More specifically, we would have to develop software capable of doing single-source shortest path analysis (and multiple-source shortest path) to track how squirrels could most safely travel from one habitat to another. Support for multiple cost-distance models was a requirement. We would be working with real-world input data.
Four groups of four people each independently developed the same type of software to help analyze the research data. The basic requirements were the same for all groups, but each group could add additional features. The best (most likely the best performing software) would then be used in the actual research.
Our input data consisted of ESRI ASCII grid files, one of which was a real-world sample (weighing in at 68.4 MB), containing a grid (graph) of ±14.5 million points (nodes).
Our implementation:
- Python, to be able to prototype faster
- Unit tests, to guarantee correctness of the parser and the SSSP (Single-Source Shortest Path) implementation
- C(++) for performance-critical parts (the heavy calculations, but also parsing and drawing)

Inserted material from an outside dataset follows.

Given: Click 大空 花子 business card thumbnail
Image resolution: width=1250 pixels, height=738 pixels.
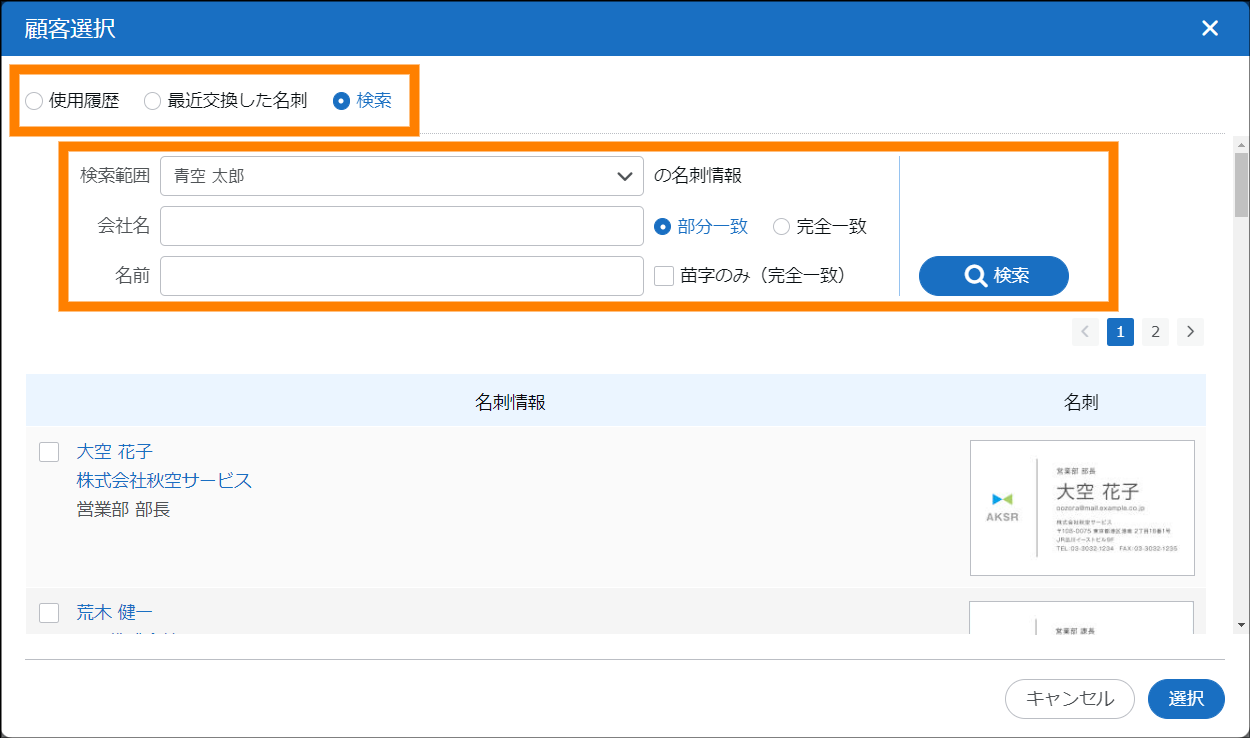Looking at the screenshot, I should point(1082,508).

- Single Source Shortest Path: <10 seconds for 16 million nodes on commodity hardware 1
- Point-to-point, but also point-to-area/area-to-point 2
- Cross-platform
Our implementation was tied for speed when using a single source, but blew the others out of the water for multiple sources. We also had useful features none of the others could match, most notably the ability to work with areas instead of points. Other team members: Arno Barzan, Dominique Fonteyn and Sam Vanderstraeten.
A C++ implementation of Dijkstra’s algorithm, using a binary heap. Several other optimizations were used as well. 2009-era commodity hardware, e.g. a 2.6 GHz Core 2 Duo laptop. ↩
An area is defined as a collection of nodes (points) with the same resistance value. Relies on breadth-first search. ↩